## Action item
Reproduce every entry exactly.

Dataset entries:
━━━━━━━━━━━━━━━━━━━━
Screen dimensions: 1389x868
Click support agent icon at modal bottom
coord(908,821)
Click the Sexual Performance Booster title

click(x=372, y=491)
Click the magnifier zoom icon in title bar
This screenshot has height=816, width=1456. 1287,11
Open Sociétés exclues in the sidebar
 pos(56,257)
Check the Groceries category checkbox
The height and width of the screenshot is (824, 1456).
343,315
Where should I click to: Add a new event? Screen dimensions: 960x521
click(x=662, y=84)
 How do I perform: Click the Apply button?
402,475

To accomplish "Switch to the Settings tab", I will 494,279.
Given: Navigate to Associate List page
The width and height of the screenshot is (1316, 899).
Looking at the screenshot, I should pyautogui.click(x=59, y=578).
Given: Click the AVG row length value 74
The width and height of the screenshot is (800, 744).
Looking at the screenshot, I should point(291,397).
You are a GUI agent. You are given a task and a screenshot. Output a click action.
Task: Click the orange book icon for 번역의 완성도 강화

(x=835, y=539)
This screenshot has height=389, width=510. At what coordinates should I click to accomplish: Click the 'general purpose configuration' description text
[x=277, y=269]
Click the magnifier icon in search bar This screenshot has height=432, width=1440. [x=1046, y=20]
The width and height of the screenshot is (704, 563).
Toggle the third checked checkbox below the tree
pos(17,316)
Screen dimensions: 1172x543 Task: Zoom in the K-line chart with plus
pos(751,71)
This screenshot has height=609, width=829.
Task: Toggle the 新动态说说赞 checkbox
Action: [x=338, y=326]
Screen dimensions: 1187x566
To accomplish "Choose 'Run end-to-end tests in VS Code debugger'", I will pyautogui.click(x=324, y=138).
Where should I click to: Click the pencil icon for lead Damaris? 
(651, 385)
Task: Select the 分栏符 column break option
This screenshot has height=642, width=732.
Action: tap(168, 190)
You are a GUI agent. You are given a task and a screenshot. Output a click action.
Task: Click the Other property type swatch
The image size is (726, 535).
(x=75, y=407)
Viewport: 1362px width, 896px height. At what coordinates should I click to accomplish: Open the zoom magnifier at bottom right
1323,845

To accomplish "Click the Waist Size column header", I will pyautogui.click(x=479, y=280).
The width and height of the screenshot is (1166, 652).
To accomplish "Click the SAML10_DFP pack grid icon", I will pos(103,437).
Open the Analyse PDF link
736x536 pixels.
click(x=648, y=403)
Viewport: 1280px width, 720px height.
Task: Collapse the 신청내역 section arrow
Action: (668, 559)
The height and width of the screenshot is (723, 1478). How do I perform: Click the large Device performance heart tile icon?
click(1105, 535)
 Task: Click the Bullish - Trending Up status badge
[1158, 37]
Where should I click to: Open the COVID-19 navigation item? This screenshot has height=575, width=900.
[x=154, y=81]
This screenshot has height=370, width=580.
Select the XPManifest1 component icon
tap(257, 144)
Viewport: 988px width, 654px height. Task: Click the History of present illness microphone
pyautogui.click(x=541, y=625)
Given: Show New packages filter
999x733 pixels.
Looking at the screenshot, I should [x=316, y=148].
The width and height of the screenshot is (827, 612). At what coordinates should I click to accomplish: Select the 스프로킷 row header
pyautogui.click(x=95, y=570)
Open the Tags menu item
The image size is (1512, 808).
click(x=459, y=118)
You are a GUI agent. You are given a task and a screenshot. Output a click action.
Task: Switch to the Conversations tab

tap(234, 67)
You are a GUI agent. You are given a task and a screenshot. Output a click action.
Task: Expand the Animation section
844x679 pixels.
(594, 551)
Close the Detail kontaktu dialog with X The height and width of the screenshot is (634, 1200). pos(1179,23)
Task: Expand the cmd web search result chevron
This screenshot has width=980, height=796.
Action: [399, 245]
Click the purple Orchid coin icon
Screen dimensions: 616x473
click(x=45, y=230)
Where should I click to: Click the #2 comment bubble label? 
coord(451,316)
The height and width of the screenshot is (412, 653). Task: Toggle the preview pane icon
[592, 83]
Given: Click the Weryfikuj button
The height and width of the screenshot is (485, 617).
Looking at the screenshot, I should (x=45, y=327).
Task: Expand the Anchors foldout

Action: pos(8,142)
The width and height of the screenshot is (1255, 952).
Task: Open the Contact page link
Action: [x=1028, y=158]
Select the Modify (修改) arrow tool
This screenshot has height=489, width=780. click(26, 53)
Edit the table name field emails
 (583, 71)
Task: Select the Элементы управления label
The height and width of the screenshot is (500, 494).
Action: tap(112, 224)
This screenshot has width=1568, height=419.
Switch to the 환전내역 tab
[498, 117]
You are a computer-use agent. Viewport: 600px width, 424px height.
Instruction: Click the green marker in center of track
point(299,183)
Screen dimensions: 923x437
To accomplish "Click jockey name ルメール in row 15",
━━━━━━━━━━━━━━━━━━━━
## Exercise response
Screen dimensions: 1389x868
Click support agent icon at modal bottom
coord(908,821)
Click the Sexual Performance Booster title

click(x=372, y=491)
Click the magnifier zoom icon in title bar
This screenshot has height=816, width=1456. 1287,11
Open Sociétés exclues in the sidebar
 pos(56,257)
Check the Groceries category checkbox
The height and width of the screenshot is (824, 1456).
343,315
Where should I click to: Add a new event? Screen dimensions: 960x521
click(x=662, y=84)
 How do I perform: Click the Apply button?
402,475

To accomplish "Switch to the Settings tab", I will 494,279.
Given: Navigate to Associate List page
The width and height of the screenshot is (1316, 899).
Looking at the screenshot, I should pyautogui.click(x=59, y=578).
Given: Click the AVG row length value 74
The width and height of the screenshot is (800, 744).
Looking at the screenshot, I should point(291,397).
You are a GUI agent. You are given a task and a screenshot. Output a click action.
Task: Click the orange book icon for 번역의 완성도 강화

(x=835, y=539)
This screenshot has height=389, width=510. At what coordinates should I click to accomplish: Click the 'general purpose configuration' description text
[x=277, y=269]
Click the magnifier icon in search bar This screenshot has height=432, width=1440. [x=1046, y=20]
The width and height of the screenshot is (704, 563).
Toggle the third checked checkbox below the tree
pos(17,316)
Screen dimensions: 1172x543 Task: Zoom in the K-line chart with plus
pos(751,71)
This screenshot has height=609, width=829.
Task: Toggle the 新动态说说赞 checkbox
Action: [x=338, y=326]
Screen dimensions: 1187x566
To accomplish "Choose 'Run end-to-end tests in VS Code debugger'", I will pyautogui.click(x=324, y=138).
Where should I click to: Click the pencil icon for lead Damaris? 
(651, 385)
Task: Select the 分栏符 column break option
This screenshot has height=642, width=732.
Action: tap(168, 190)
You are a GUI agent. You are given a task and a screenshot. Output a click action.
Task: Click the Other property type swatch
The image size is (726, 535).
(x=75, y=407)
Viewport: 1362px width, 896px height. At what coordinates should I click to accomplish: Open the zoom magnifier at bottom right
1323,845

To accomplish "Click the Waist Size column header", I will pyautogui.click(x=479, y=280).
The width and height of the screenshot is (1166, 652).
To accomplish "Click the SAML10_DFP pack grid icon", I will pos(103,437).
Open the Analyse PDF link
736x536 pixels.
click(x=648, y=403)
Viewport: 1280px width, 720px height.
Task: Collapse the 신청내역 section arrow
Action: (668, 559)
The height and width of the screenshot is (723, 1478). How do I perform: Click the large Device performance heart tile icon?
click(1105, 535)
 Task: Click the Bullish - Trending Up status badge
[1158, 37]
Where should I click to: Open the COVID-19 navigation item? This screenshot has height=575, width=900.
[x=154, y=81]
This screenshot has height=370, width=580.
Select the XPManifest1 component icon
tap(257, 144)
Viewport: 988px width, 654px height. Task: Click the History of present illness microphone
pyautogui.click(x=541, y=625)
Given: Show New packages filter
999x733 pixels.
Looking at the screenshot, I should [x=316, y=148].
The width and height of the screenshot is (827, 612). At what coordinates should I click to accomplish: Select the 스프로킷 row header
pyautogui.click(x=95, y=570)
Open the Tags menu item
The image size is (1512, 808).
click(x=459, y=118)
You are a GUI agent. You are given a task and a screenshot. Output a click action.
Task: Switch to the Conversations tab

tap(234, 67)
You are a GUI agent. You are given a task and a screenshot. Output a click action.
Task: Expand the Animation section
844x679 pixels.
(594, 551)
Close the Detail kontaktu dialog with X The height and width of the screenshot is (634, 1200). pos(1179,23)
Task: Expand the cmd web search result chevron
This screenshot has width=980, height=796.
Action: [399, 245]
Click the purple Orchid coin icon
Screen dimensions: 616x473
click(x=45, y=230)
Where should I click to: Click the #2 comment bubble label? 
coord(451,316)
The height and width of the screenshot is (412, 653). Task: Toggle the preview pane icon
[592, 83]
Given: Click the Weryfikuj button
The height and width of the screenshot is (485, 617).
Looking at the screenshot, I should (x=45, y=327).
Task: Expand the Anchors foldout

Action: pos(8,142)
The width and height of the screenshot is (1255, 952).
Task: Open the Contact page link
Action: [x=1028, y=158]
Select the Modify (修改) arrow tool
This screenshot has height=489, width=780. click(26, 53)
Edit the table name field emails
 (583, 71)
Task: Select the Элементы управления label
The height and width of the screenshot is (500, 494).
Action: tap(112, 224)
This screenshot has width=1568, height=419.
Switch to the 환전내역 tab
[498, 117]
You are a computer-use agent. Viewport: 600px width, 424px height.
Instruction: Click the green marker in center of track
point(299,183)
Screen dimensions: 923x437
To accomplish "Click jockey name ルメール in row 15",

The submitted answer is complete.